42606 Genetic Referral and Diagnosis of Lynch Syndrome in Patients with Cutaneous Sebaceous Lesions

Background: Immunohistochemistry (IHC) in cutaneous sebaceous lesions (SL) evaluating for loss of mismatch repair protein expression can be used to screen patients for Lynch syndrome (LS), an inherited cancer predisposition syndrome. The phenotypic variant of LS associated with both cutaneous and visceral findings is historically referred to as Muir-Torre syndrome (MTS). There is little data on rates of genetic referral and outcomes of genetic testing within this cohort. The aim of our study is to describe the utility of IHC and characterize outcomes of genetics referrals and testing in patients with SL. Retrospective chart reviews were performed for patients with a pathology-confirmed diagnosis of SL between January 2009 and December 2019. 447 patients with 473 SL were identified.
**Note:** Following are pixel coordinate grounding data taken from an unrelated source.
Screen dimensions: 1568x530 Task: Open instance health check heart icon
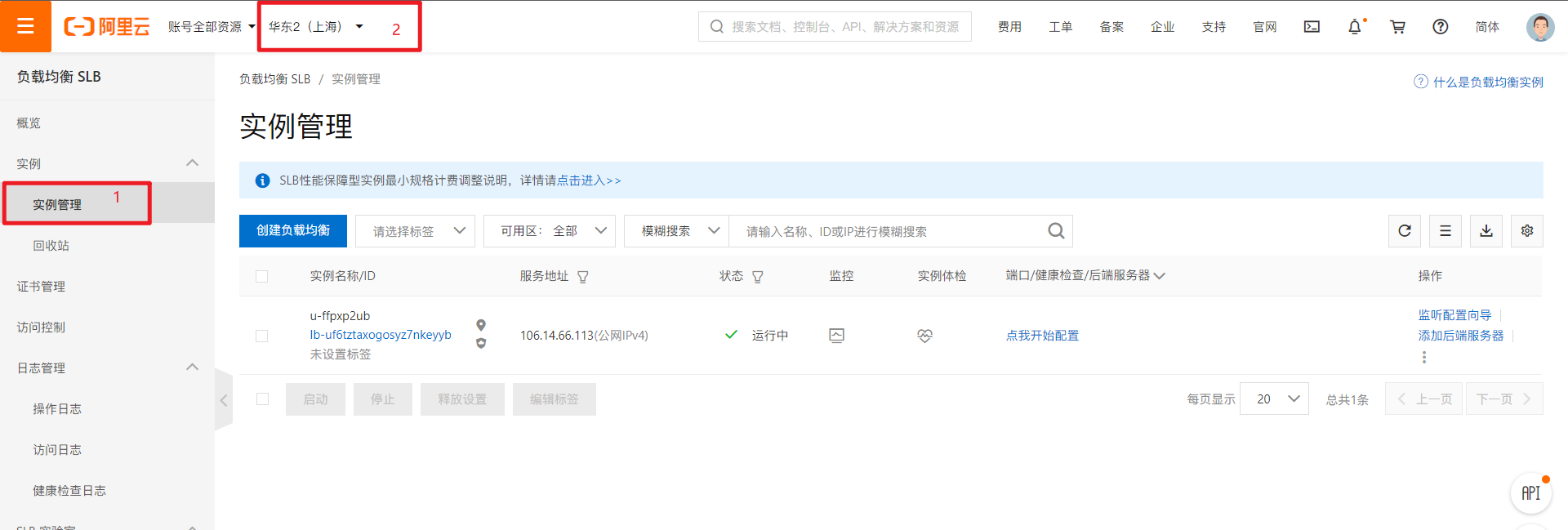pyautogui.click(x=924, y=336)
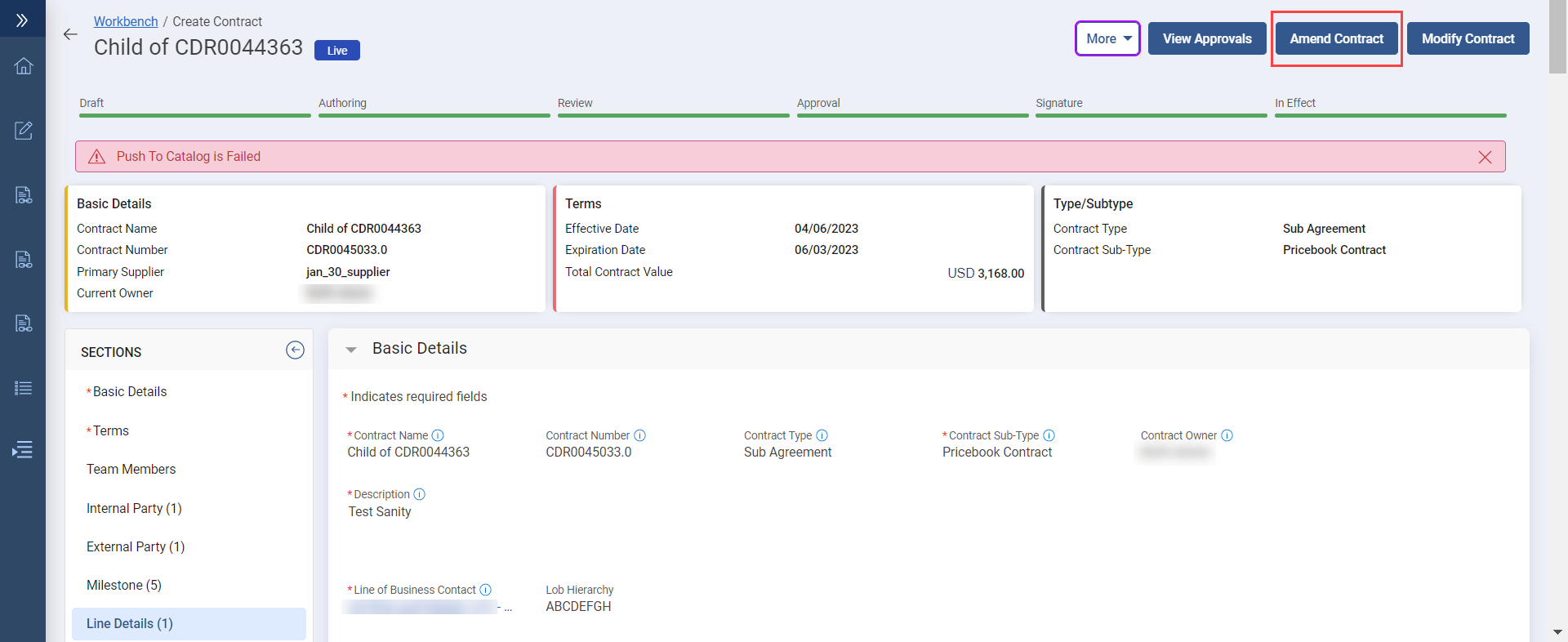This screenshot has height=642, width=1568.
Task: Open the edit/compose sidebar icon
Action: [24, 131]
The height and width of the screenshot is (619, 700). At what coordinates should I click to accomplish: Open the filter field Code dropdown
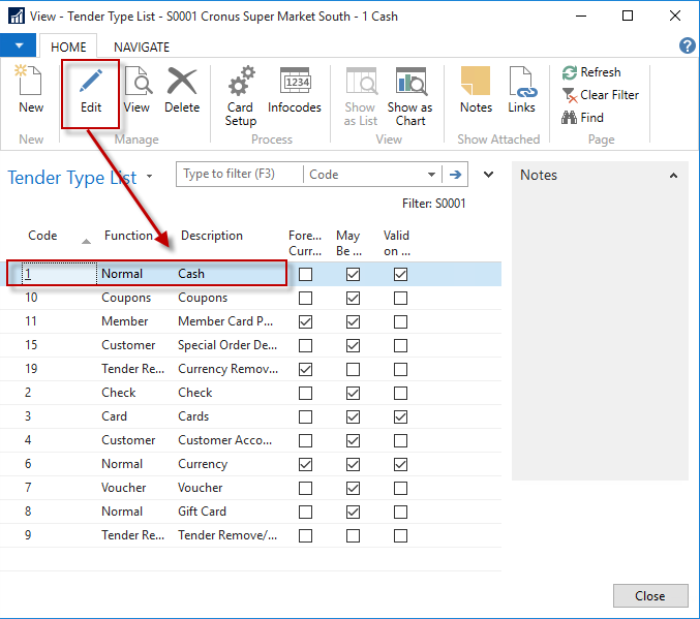click(x=432, y=174)
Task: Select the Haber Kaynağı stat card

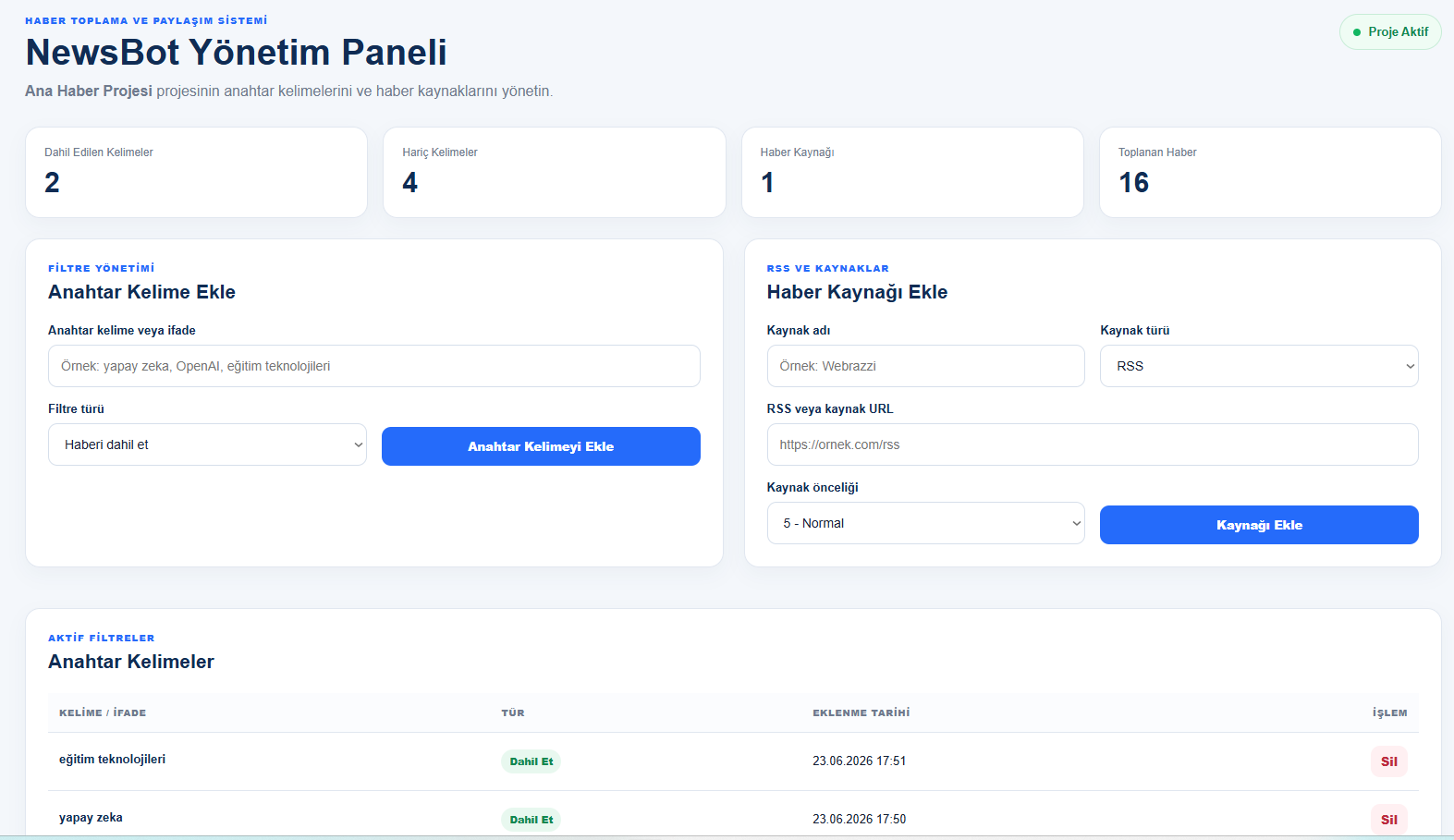Action: (x=912, y=172)
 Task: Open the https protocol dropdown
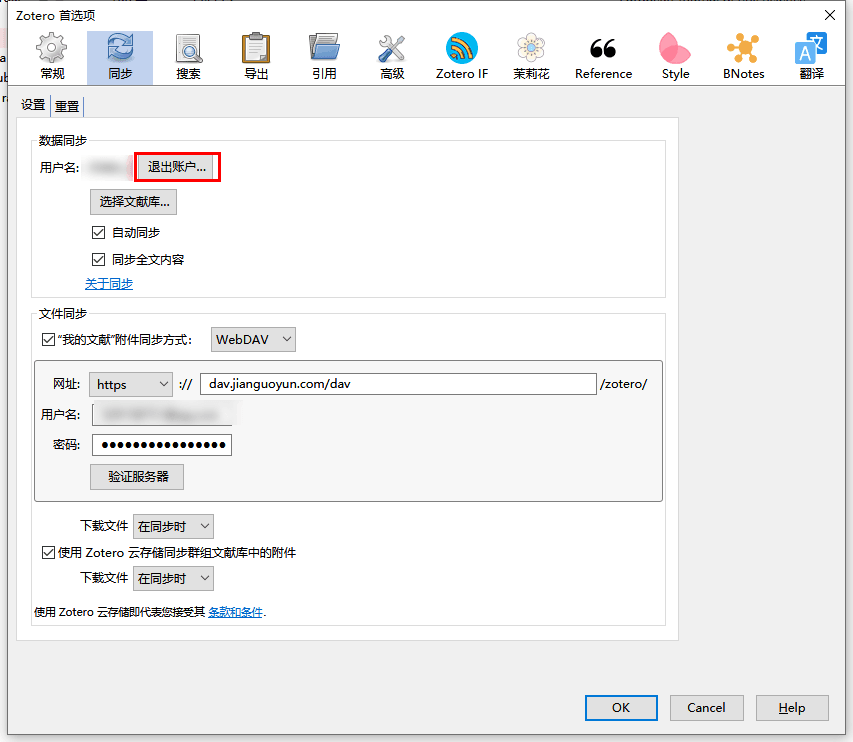pos(130,383)
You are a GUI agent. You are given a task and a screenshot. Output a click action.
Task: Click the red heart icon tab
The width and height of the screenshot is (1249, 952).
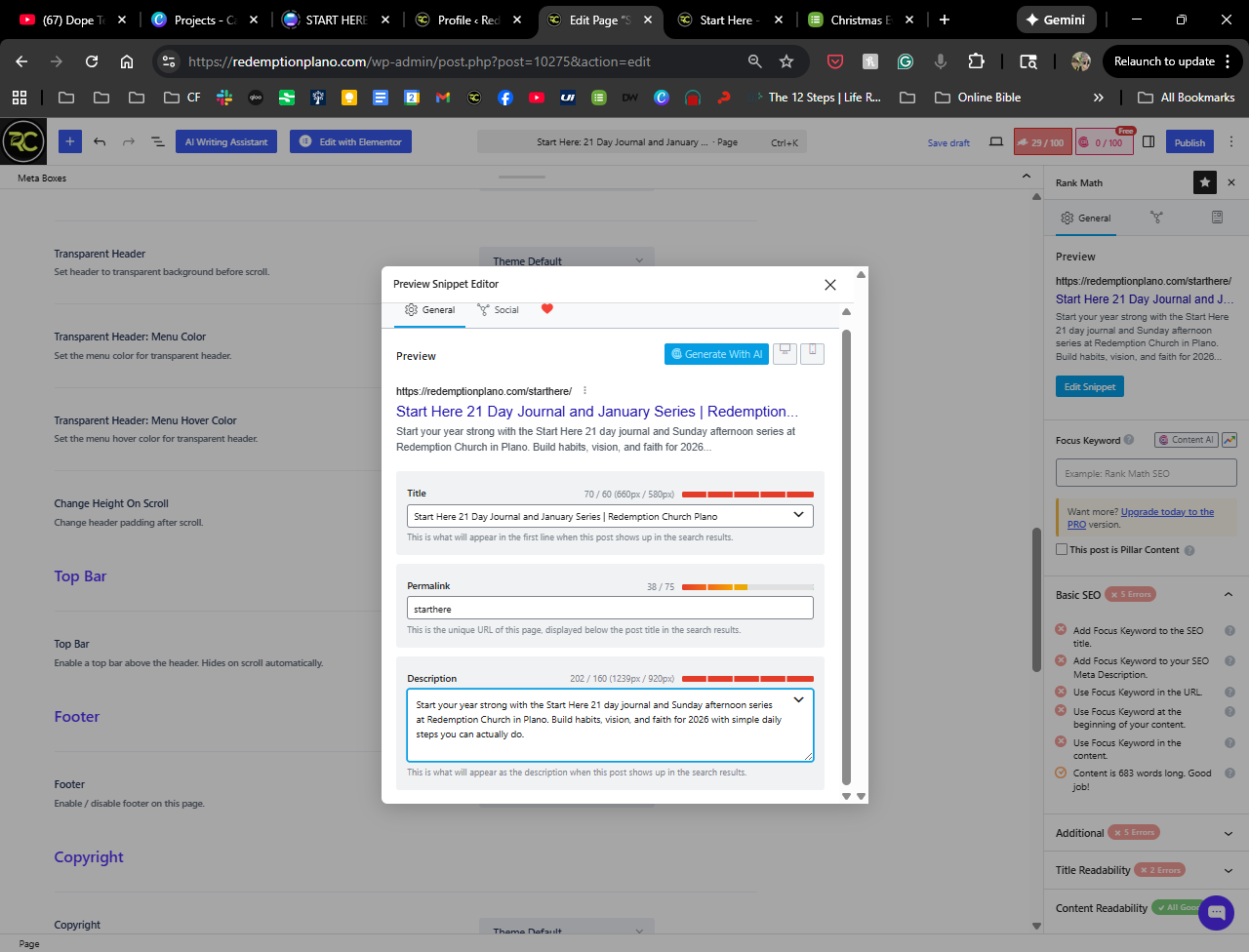(547, 309)
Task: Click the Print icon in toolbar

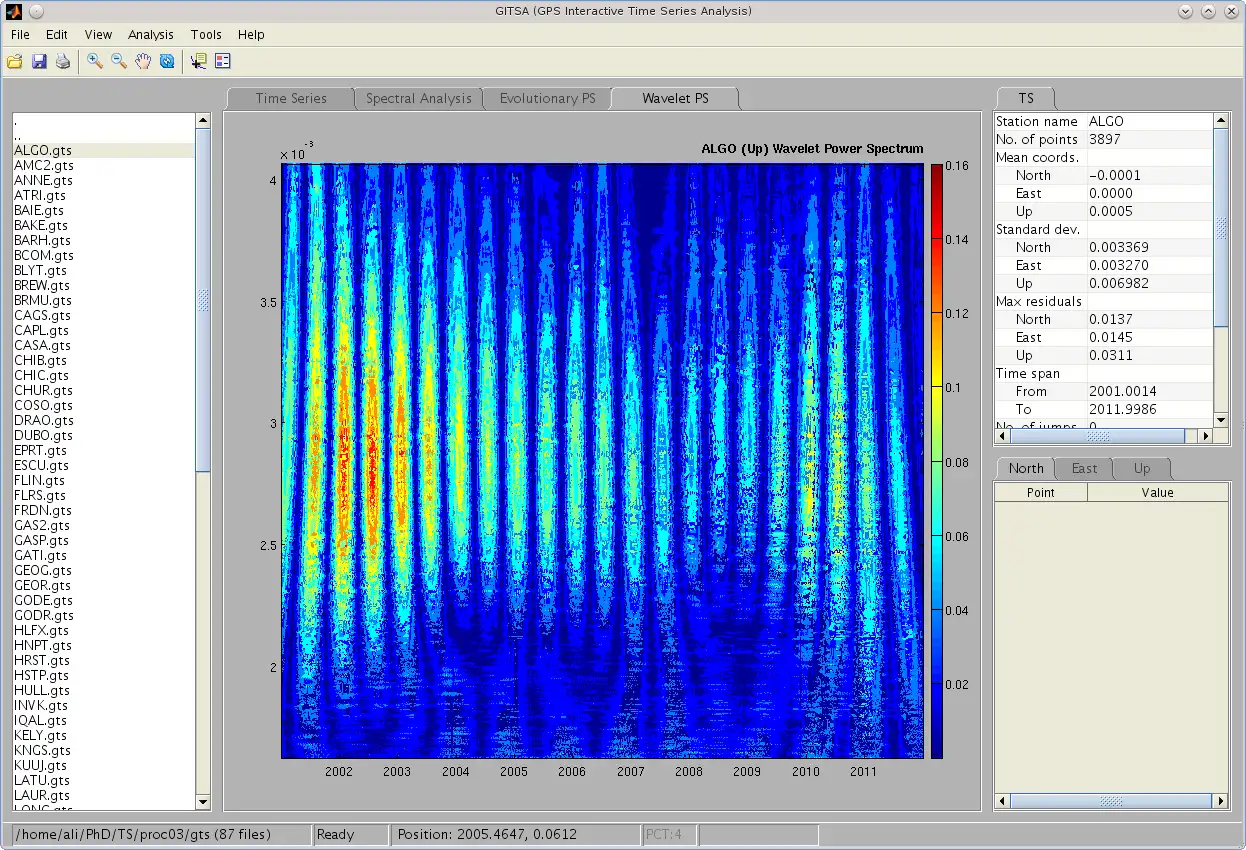Action: point(63,61)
Excluding 20 patients with known LS, IHC was conducted in 173 (41%) patients. 92/173 (53%) patients had abnormal results. 69/92 (75%) patients were referred to genetics. 32 additional patients were referred with normal IHC (n=22) or without IHC (n=10). Of 101 patients referred, 65 (64%) were seen and 47 (47%) completed genetic testing. 7/47 (15%) had pathogenic variants associated with LS, with six having concordant abnormal IHC and one without IHC. Cancer genetics referral of patients with SL, particularly for lesions with abnormal IHC, yields a significant rate of LS diagnosis. Providers should consider genetics referral for patients with SL with abnormal IHC and/or personal or family history of cancers suggestive of LS.